After some consideration, I cut an aluminum plate from some stock aluminum bar to go between the cleat and the bottom of the boot. That would spread the force out over a greater area as well as keep the sole from squeezing up around the cleat engagement points. Not that I wanted to add more metal to the situation, but being able to get my foot in and out of the pedal easily is critical. In any case, this solved the issues and the boots now working like my other cycling shoes.

Here is another tip. After I added the outside plate to the bottom, my bolts would not reach the inside plate, even though I knew that once I had the cleat tightened down they would be plenty long. So here is what I did: I took a really long bolt (something I had kicking around) and threaded that through one hole and tightened it down. This compressed the sole enough to allow me to put the proper bolt in the other side and get that started. Then I removed the long starter bolt and replaced it with the proper bolt.

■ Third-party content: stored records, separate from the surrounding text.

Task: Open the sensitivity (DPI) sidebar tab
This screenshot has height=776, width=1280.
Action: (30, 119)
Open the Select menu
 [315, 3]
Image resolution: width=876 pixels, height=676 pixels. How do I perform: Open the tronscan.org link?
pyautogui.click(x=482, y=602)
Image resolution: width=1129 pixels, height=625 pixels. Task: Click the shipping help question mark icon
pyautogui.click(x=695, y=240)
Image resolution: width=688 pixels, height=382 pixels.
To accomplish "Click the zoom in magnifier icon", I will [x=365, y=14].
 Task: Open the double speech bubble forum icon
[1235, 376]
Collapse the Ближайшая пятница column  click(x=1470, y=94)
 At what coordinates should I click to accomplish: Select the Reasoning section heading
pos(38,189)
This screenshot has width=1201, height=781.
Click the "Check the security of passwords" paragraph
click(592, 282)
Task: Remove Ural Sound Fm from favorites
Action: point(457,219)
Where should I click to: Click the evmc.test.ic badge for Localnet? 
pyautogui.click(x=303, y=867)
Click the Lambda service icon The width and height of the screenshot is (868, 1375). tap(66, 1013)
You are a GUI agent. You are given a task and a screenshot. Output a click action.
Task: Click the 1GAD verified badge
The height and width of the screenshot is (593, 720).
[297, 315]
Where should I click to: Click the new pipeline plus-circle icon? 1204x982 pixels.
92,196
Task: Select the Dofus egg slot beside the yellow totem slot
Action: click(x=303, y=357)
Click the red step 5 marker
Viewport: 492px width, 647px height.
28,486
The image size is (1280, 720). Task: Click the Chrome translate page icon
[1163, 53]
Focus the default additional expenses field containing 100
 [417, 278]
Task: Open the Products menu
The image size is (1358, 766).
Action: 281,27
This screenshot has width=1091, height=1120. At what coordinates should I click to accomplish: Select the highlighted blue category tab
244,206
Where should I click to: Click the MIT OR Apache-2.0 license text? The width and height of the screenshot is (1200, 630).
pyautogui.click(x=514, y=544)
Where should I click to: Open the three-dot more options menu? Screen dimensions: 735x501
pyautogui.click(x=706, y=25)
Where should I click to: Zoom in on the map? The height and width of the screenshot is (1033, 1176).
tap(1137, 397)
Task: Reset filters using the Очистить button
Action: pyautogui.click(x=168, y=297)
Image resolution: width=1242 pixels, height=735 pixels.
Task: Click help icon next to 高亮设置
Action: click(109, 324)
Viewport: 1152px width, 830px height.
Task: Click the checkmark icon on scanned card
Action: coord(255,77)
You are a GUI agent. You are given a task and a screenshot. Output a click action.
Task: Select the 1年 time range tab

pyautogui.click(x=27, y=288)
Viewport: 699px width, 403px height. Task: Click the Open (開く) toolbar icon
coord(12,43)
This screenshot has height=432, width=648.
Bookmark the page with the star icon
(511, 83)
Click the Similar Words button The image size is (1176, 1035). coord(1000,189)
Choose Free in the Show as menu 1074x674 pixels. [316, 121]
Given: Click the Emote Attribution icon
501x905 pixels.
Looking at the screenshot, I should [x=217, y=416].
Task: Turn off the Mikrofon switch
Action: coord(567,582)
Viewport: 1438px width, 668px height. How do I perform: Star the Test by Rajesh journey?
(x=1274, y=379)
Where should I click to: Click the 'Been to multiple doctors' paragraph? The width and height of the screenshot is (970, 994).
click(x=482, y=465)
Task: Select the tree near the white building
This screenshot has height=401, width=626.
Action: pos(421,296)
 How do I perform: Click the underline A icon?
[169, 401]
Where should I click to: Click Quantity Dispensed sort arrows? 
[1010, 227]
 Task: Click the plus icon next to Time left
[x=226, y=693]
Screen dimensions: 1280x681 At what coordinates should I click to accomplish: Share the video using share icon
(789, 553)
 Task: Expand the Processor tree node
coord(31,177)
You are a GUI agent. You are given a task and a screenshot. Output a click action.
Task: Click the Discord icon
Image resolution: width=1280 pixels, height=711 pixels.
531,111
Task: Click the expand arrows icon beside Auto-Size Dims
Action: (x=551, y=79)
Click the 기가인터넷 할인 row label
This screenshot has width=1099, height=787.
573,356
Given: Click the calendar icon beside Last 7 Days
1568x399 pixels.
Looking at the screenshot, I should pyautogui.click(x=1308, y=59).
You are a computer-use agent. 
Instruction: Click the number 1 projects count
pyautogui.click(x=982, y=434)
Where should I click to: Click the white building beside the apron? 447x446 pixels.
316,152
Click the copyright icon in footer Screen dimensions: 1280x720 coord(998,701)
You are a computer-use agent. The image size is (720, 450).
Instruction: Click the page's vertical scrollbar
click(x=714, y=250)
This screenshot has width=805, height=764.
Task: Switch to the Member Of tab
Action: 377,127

The big question now is what have I done to their cold weather ability. Part of the solution will be to add a second insole. Last year I removed the original insoles and used cold weather SuperFeet insoles, which I liked. I did a test where I put the original insole back in over the cleat plate and then put the SuperFeet insole in over that. Everything fit ok, but obviously there is less space inside the boot for my feet and socks. If I feel like they are too tight, I'll pull the original insole back out and try to find something else to put over the cleat plate. Another possible change would be to replace the outside plate with something other than aluminum - a stiff plastic perhaps.

So the next steps are to go for a couple of test rides to see if the new cleats give my foot any discomfort, and wait for some cold temps to see if they cause any problems that way.